COVID-19: The forgotten victims

I’ve written previously about the massive public health impact of government responses to the pandemic:

Researchers are beginning to grapple with these consequences. A study just published in the BMJ systematically details the many public health effects of social distancing and lockdowns. The situation is illustrated by the infographic below.

A brief, thoughtful piece by John Mandrola, MD, reflects this reality as evidence mounts of the profound, lasting consequences of the lockdowns:

We Can’t Ignore the Harms of Social Distancing

“While uncertainty prevails, I worry that hard questions are being avoided. I will strive not to be tone-deaf, but in the same way we discuss prognosis with patients with cancer or heart failure, we must also address difficult questions concerning the COVID-19 crisis.
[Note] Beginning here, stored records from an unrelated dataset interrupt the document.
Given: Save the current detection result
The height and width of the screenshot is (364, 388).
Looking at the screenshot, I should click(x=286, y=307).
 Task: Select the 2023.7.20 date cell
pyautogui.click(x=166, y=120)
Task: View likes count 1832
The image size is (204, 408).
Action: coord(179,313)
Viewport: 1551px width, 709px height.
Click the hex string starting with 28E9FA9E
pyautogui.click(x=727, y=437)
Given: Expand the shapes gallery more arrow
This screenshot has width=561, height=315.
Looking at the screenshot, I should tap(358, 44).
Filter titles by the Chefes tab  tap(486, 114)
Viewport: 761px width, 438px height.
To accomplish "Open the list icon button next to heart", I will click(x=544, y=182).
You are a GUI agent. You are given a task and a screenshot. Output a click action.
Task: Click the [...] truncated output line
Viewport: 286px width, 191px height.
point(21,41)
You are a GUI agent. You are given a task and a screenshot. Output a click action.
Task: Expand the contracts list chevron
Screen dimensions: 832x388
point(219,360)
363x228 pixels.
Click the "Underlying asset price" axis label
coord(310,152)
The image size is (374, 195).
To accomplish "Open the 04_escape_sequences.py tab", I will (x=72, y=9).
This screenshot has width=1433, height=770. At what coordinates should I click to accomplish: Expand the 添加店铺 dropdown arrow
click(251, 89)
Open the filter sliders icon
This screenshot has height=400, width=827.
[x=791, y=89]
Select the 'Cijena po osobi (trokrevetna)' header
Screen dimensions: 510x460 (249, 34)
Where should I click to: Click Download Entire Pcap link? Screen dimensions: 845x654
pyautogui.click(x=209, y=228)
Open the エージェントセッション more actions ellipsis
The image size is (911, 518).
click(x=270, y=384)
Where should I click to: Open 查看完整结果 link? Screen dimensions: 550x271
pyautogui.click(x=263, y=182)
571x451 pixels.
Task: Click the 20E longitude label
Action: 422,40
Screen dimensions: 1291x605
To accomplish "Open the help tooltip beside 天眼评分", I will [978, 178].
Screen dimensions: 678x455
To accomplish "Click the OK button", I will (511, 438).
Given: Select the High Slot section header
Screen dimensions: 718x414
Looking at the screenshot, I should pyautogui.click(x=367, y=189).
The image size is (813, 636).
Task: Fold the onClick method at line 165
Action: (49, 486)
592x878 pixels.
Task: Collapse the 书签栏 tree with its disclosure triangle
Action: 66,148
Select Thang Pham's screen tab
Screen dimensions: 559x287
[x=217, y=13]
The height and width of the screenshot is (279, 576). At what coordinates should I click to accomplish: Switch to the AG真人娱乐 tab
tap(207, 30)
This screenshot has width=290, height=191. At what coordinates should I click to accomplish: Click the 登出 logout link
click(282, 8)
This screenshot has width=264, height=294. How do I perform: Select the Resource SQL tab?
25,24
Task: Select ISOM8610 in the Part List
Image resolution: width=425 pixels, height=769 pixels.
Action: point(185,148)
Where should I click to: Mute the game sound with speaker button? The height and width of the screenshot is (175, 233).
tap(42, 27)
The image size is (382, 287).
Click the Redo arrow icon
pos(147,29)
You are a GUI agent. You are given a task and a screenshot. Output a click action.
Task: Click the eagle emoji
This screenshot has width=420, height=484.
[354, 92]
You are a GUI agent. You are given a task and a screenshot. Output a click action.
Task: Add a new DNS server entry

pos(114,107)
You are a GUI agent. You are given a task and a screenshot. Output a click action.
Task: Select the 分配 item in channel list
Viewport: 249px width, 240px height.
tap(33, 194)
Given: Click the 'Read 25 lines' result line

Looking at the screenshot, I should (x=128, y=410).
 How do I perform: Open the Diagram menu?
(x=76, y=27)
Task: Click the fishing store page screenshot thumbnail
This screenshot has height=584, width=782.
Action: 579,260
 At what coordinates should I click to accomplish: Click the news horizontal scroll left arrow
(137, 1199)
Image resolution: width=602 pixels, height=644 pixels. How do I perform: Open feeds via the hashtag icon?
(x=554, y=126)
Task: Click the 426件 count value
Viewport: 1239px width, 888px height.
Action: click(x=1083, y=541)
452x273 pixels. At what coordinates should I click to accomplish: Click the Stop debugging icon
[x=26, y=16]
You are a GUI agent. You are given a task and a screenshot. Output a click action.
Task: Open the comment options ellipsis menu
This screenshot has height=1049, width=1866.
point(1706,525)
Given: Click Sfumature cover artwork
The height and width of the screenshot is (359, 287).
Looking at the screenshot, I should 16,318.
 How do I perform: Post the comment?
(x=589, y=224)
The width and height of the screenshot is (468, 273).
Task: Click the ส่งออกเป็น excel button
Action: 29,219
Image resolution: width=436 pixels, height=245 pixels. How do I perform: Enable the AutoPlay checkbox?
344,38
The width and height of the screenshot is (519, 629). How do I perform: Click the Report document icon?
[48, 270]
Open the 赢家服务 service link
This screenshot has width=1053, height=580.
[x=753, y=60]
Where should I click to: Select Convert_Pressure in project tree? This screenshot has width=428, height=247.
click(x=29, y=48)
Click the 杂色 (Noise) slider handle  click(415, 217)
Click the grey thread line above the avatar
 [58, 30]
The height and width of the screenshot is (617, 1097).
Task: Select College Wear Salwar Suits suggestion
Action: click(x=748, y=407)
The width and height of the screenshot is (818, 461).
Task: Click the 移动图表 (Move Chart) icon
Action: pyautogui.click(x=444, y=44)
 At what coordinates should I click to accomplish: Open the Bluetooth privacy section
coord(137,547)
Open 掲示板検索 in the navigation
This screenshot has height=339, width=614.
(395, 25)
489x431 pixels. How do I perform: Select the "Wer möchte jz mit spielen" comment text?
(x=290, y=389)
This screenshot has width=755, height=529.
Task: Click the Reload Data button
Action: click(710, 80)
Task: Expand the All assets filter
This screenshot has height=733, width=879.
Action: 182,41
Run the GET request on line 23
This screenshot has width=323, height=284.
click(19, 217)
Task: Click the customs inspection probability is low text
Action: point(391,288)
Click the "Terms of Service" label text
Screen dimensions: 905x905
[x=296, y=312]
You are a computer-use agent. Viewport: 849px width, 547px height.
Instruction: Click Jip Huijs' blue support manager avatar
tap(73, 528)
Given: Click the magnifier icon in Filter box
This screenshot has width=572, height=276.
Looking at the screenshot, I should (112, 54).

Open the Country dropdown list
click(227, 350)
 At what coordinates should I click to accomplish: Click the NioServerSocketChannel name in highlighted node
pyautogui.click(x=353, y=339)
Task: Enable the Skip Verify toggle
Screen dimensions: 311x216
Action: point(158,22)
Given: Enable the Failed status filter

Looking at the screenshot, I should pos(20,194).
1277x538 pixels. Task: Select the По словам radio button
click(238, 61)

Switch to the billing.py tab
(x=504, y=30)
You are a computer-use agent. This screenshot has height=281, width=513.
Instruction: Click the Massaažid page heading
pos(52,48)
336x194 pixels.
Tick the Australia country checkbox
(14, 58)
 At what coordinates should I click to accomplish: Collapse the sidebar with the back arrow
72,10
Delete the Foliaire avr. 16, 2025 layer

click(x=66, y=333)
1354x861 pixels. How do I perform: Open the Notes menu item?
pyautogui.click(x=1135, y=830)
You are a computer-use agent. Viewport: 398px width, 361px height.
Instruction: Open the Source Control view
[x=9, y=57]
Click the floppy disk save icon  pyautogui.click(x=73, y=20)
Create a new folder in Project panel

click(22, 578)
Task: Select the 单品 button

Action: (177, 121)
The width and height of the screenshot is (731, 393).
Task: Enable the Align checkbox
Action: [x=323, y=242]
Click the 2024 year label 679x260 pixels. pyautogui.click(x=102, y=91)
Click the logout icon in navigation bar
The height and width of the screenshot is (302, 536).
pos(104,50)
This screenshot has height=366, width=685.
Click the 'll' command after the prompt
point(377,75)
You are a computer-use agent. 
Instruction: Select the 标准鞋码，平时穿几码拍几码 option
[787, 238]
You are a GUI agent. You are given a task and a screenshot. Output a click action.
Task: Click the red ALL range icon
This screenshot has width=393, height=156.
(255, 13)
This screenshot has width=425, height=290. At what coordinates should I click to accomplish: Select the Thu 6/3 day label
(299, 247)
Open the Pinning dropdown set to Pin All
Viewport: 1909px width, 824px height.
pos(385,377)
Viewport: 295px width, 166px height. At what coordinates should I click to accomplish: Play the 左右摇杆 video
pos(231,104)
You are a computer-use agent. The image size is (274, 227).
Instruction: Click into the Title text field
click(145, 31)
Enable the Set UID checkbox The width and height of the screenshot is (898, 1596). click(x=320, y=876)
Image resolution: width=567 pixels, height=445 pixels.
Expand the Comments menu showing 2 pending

The social distancing policies are harming people—not potential harms, but real harms.

… A recent paper, in preprint form, suggests a substantial proportion of excess deaths observed in Scotland, the Netherlands, and New York during the current pandemic are not attributed to COVID-19 and may represent an excess of deaths due to other causes.

While the virus has been shown to harm minorities and the disadvantaged, it is also true that these same groups could be disproportionately harmed by our interventions. Shutting our clinics and reducing non-COVID care in hospitals threaten the poor more than the wealthy. Basic warfarin management in disadvantaged patients has been a huge challenge.

I don’t have an easy answer for societal inequities, but it does public intellectuals no favors to ignore the fact that decision-makers have the luxury of a job and the ability to work from home. Our public interventions have made the poor even poorer. Raj Chetty and coworkers have shown that lower wealth strongly associates with a shorter lifespan.”

The paper Mandrola mentions is available here. The researchers found that, contrary to media reporting, in places where excess deaths are observed, less than half are attributable to COVID-19.

“Of these deaths, only 43% in Scotland and England and Wales, 49% in the Netherlands and 30% in New York state were attributed to Covid-19 leaving a number of excess deaths not attributed to Covid-19. Conclusions: A substantial proportion of excess deaths observed during the current COVID-19 pandemic are not attributed to COVID-19 and may represent an excess of deaths due to other causes.”

In another piece on his blog, Mandrola discusses the shifting meaning of “flatten the curve,” and makes a point that seems little appreciated in public commentary during the pandemic: “Why can one safely critique a drug for COVID19 but not massive public health interventions?”